The Windmills of Somerset

A strangely compelling work of local history. Bafflingly, it begins by noting the windmills of

Somerset are both technically and aesthetically inferior to their Devon and Cornish relatives

without any kind of compensatory statement. We begin seriously questioning what it is

about these windmills which is worth documenting. I suspect however that this was in fact

a clever narrative device, for what quickly emerges is the magic of the Somerset windmills

and, of course, the hunky men who worked them.

Many of the windmill stats are pedantic and boring, and the chronicles of individuals

windmills are as dry as dust. No - it is the bizarre slice of life anecdotes about the

windmillers that make this so readable.
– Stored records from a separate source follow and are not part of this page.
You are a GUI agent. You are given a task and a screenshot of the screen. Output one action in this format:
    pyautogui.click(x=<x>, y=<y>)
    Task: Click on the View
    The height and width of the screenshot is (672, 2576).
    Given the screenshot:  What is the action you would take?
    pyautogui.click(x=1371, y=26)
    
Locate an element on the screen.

We tour Somersetian 'cider houses', dark rooms

filled with barrels of cider which our tourguide takes dram after dram from, and listen to

accounts and potted geneologies of old windmilling families, and the young windmill

operators who keep it all running. There is action: the Somerset windmills cannot fold their

sails away (see 'technically inferior' above) and so when a typhoon sweeps over the fields

the sails race around faster and faster, uncontrollable and fearsome - the old windmiller cries

for his younger son to run and slam the breaks on, the crank shaft rotating so quickly that

the friction throws off great showers of sparks. Imagine the typhoon blowing wave after

wave of invisible force across fields of wheat and barley, and the lines of windmills on the

horizon, watching over the sea below, spinning wildly in a frenzied, manic dance. There is

romance: the young windmiller boy falls in love with the daughter of a local landowner and,

thinking she is calling him, rushes out only to come inches from death when the windmill

sail slashes the air near his head. And we see the twilight of the windmills as they are

replaced by petrol powered trucks which change the economic calculus of where you grind

your grain (poor roads to windmills means proportionately greater cost to transport grain

and back). And of course the last windmill in Somerset closing in 1960.
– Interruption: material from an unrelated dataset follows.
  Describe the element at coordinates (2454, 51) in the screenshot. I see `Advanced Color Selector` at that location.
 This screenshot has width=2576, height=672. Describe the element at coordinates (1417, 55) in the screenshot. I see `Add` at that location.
Now all we have left are the ruins of our beautiful windmills, accumulating moss and mould

as the sails remain still and the stones are left untended. It makes you realise the world used

to be a more detailed place. I know this sounds nostalgic and patently incorrect ('we live at

the forefront of history'), but complexity comes in many forms. We have lost geographical

and physical diversity in our lives. We use one tool for everything; one process for all food;

we all speak the same and act the same. We have standardised the small things in life. I

remember reading a graphic novel which documented all the strange, small things on the

American street corner which have vanished - nut sellers, show shiners, traffic cops.